第166話 折られた心


 ×××


 悠々と月花一輪に触れた瞬間、アカネは、自分が、いや、この計画にかかわったすべての人間が、間違いだったことに気づいた。


「ダメだ、これはダメだ……!」


 月に一度だけ、シマズを覆う雪雲が薄くなり、そこから顔を出す月の光を浴びて、その姿を現す月花一輪。

 

 青白い光を纏う、息をのむほどの剥きだしの刀身に、肌が触れた瞬間だった。


【あなたには、その資格がない――】


 アカネの頭に直接、そんな声が響く。子供とも大人ともつかない口調で、その刀は言った。


 瞬間、アカネの全身から、熱という熱が奪われた。それまで彼女の中で猛っていた炎だけではなく、体温でさえも。


 跪くように這いつくばる少女に、今や先祖の面影などこれっぽっちもない。あるのは、ただ全身を恐怖で震わせるか弱い黒髪の少女だったのである。


【幻を使って『私』を欺いた――その判断に間違いはない。弱いから、その差を補うために策を弄することは。昔から、そうやって私を滅ぼそうと】


「昔、から……?」


 そんなはずはなかったはずだ。この計画を企てたのは、両親たちが最初で、歴代の月守たちは参加していないはずだ。

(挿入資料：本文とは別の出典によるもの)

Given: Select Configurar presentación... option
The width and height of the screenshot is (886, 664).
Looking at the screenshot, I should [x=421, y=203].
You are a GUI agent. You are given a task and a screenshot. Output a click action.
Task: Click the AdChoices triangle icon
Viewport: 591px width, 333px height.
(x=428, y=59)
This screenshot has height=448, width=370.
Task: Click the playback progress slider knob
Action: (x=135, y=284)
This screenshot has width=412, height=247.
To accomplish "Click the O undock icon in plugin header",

 その証拠に、月守の巫女であるフジは一貫して『月花様に逆らうべきでない』の一点張りで、一切協力することはなかった。先代も、そのまた先代も、同じ立場だったと。


 なんて腰抜けたちだ、と両親やアカネ、それに仲間たちは愚痴を言い合ったものである。


【だが、それではダメだ。私の目的を果たすために、私は強い者を主とする必要がある。知恵がいらないわけではない。だが、その知恵は『私』と真っ向から戦うために使われなければならない。だから、あなたには、その資格がない】


 そう告げられた時、アカネは間違いに気づいた。


 おばあさまだって、ひいおばあさまだって、この状況をなんとかしようとしていたのだ。巫女は、それぞれの時代で最も力に秀でたものがなれる。それは、アカネと同じように。

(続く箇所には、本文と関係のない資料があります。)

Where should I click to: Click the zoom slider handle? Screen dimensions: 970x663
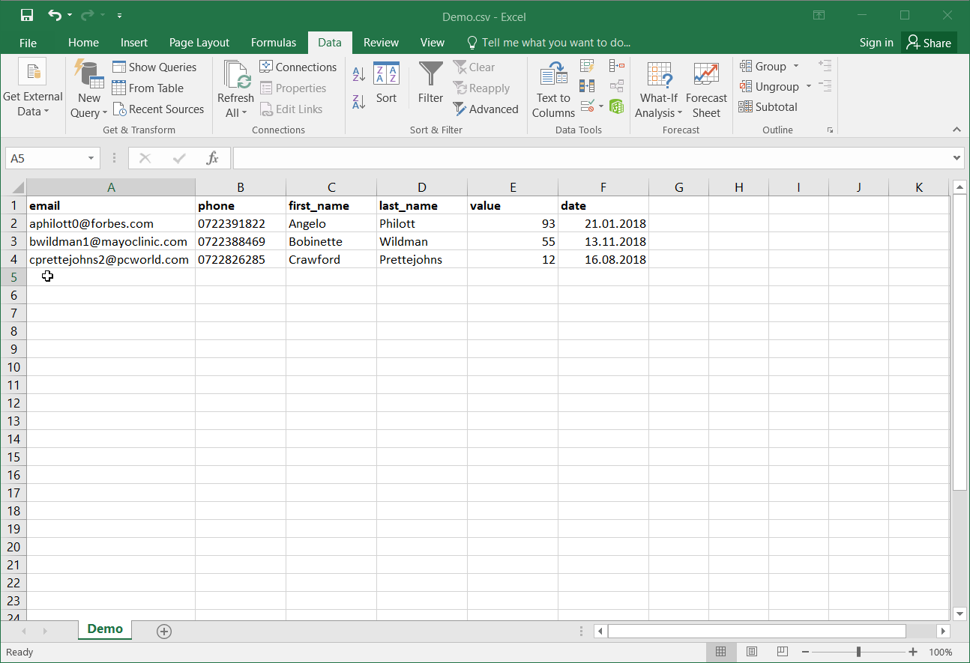(858, 652)
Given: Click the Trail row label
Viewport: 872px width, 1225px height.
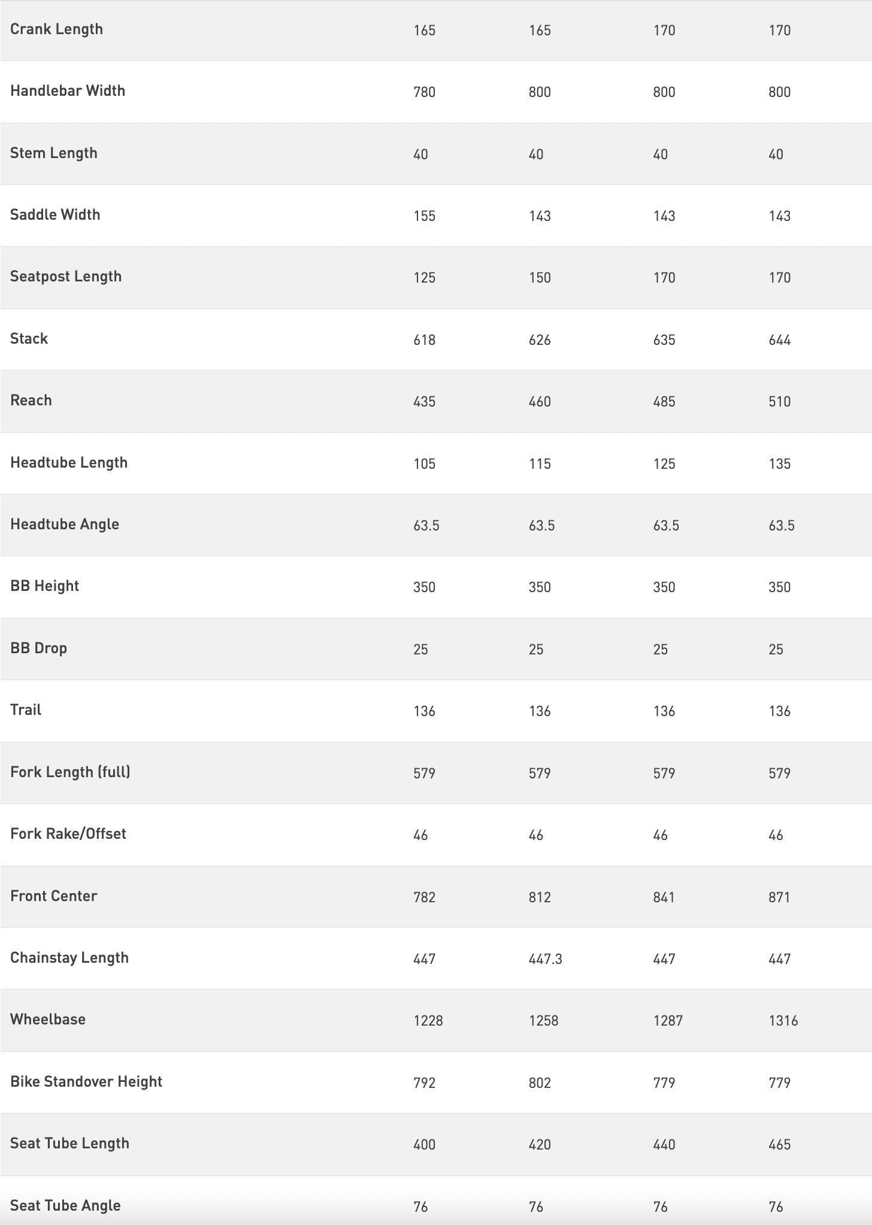Looking at the screenshot, I should coord(26,710).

 フジが頑なに『逆らうな』と言っていたのはそれが理由だったのだ、やっても、どうせこんなふうになってしまうから、と。


 だが、両親含む若い者らはそれがわからなかった。明るい未来のことだけ考えて忠告を無視し、秘密裏に作戦を進めてしまった。


「あ……げ、月花、さま……ご、ごめん、なさい。私が、私たちが間違っていました。だから、許して……」


 恐怖と寒さで震える歯をがちがちと鳴らして、アカネは必死に月花一輪に土下座をし、心から謝罪する。

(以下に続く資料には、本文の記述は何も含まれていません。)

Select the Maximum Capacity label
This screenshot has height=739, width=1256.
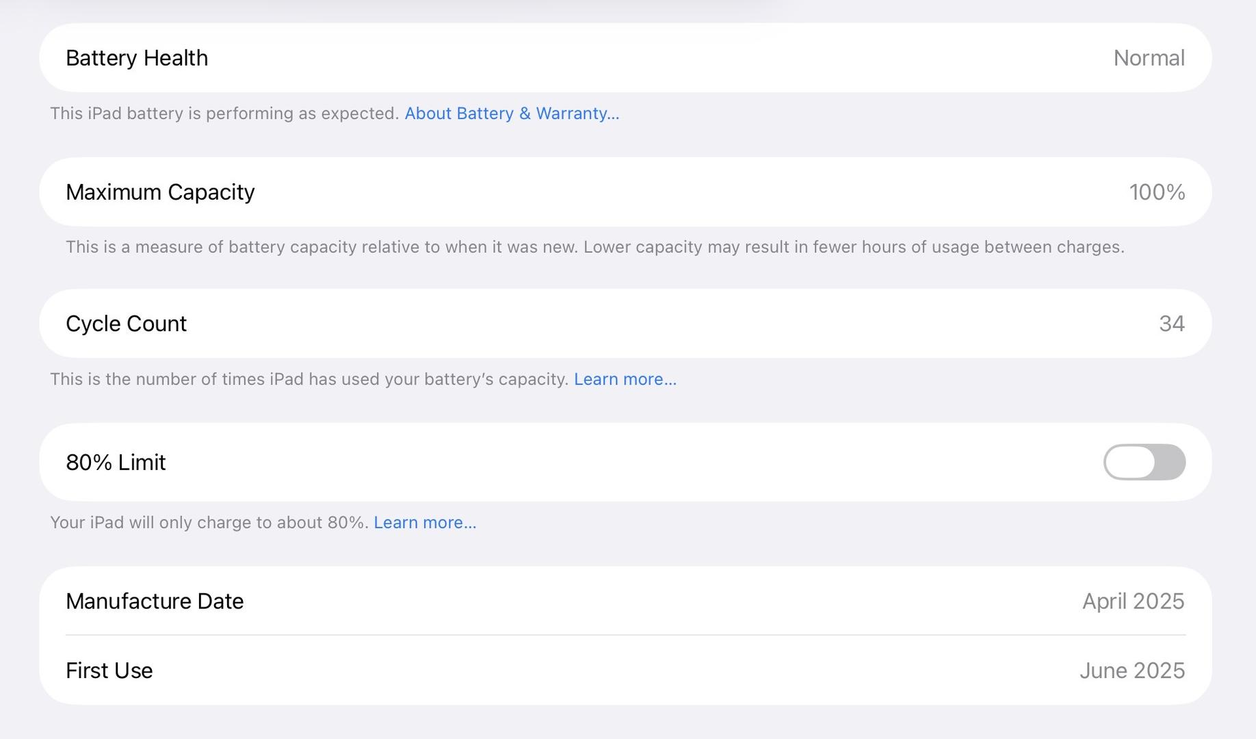(x=160, y=192)
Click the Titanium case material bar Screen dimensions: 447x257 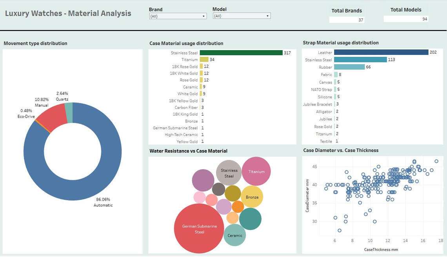click(204, 60)

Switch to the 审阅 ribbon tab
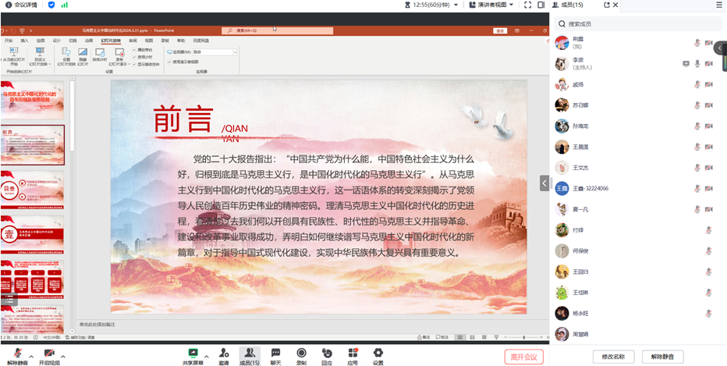click(133, 39)
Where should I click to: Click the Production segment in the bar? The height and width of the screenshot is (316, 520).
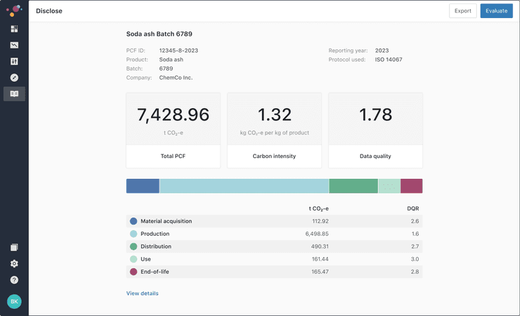click(x=244, y=186)
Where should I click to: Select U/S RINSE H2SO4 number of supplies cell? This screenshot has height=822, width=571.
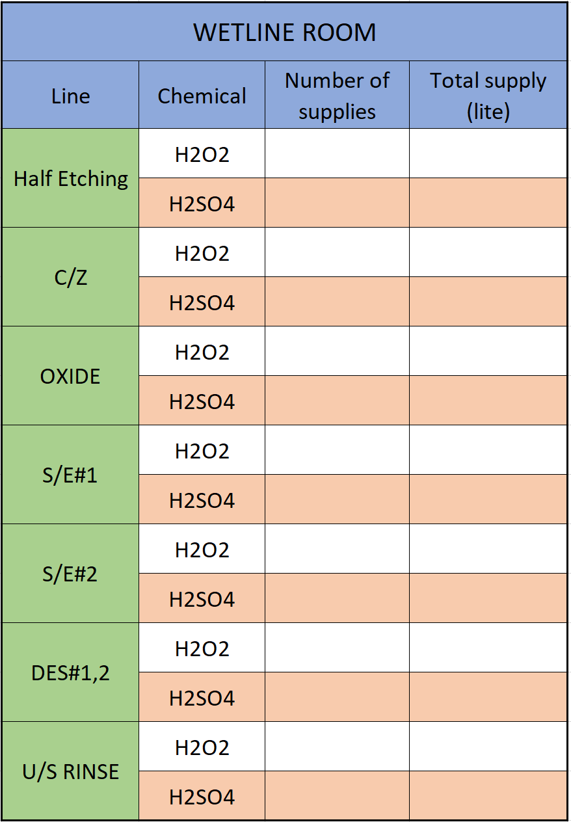tap(337, 796)
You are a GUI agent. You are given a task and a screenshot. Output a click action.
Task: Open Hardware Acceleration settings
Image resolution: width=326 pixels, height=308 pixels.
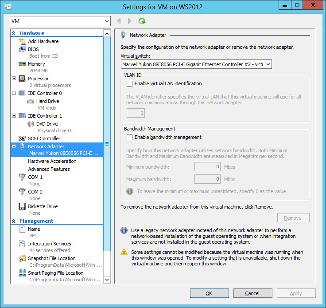pos(52,161)
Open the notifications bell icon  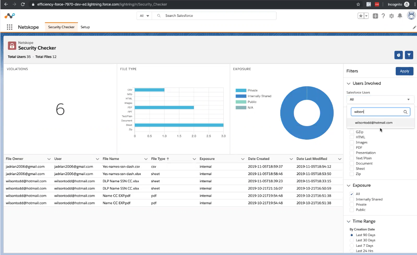(x=400, y=16)
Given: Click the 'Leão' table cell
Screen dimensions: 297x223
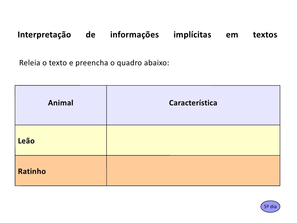Looking at the screenshot, I should [x=61, y=140].
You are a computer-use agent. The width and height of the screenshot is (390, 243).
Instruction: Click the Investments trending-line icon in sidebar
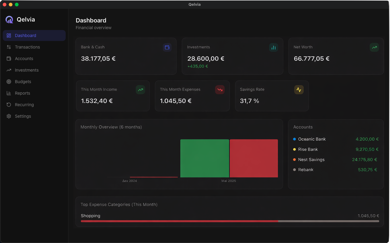tap(9, 70)
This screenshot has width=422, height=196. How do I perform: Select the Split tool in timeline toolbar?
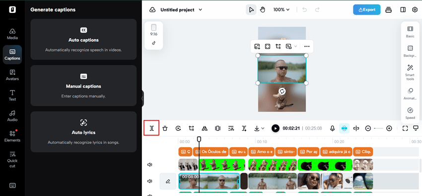(x=151, y=128)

 ただ刀身に軽く触れただけでこの有様だ。もし目の前の彼女が少しでも力を解放したのなら、アカネは一瞬にして殺されるだろう。


【……許しません。あなたは報いを受けなければならない。『私』を欺くという愚かな働きに対する報いを】


「ひっ……!?」


 キン、という鋭い金属音とともに、青白い光が閃いた。これから何が起こるのかはアカネにはわからない。だが、そんなことを気にしてもしょうがないことだ。


「ごめんなさい、お父さん、お母さん、みんな――私は、無力だった」


 どうせ、結果は変わらないのだから――。


「「――アカネッ!!」」


 しかし、次の瞬間、そんな声とともに、アカネの体にかぶさった二つの影があった。


「おとう、さん。おかあ、さん……?」


 ごめんなさい、ごめんなさい――暗転する意識の中で、母親であるユリの声が遠くから響いていた。



 ×××



「――私たちの話は、これで全部です。フジ様がとっさに教えてくれたおかげでアカネは助かったけど、その代わりに私は両腕を、そして夫は両脚と声を失った。この子の怪我はすぐに治ったけど、もう昔ほどの力は出せなくなってしまった」


 ユリの話を聞いて、ようやく隆也は、アカネがこれほどまでに頑なだったわけを理解した。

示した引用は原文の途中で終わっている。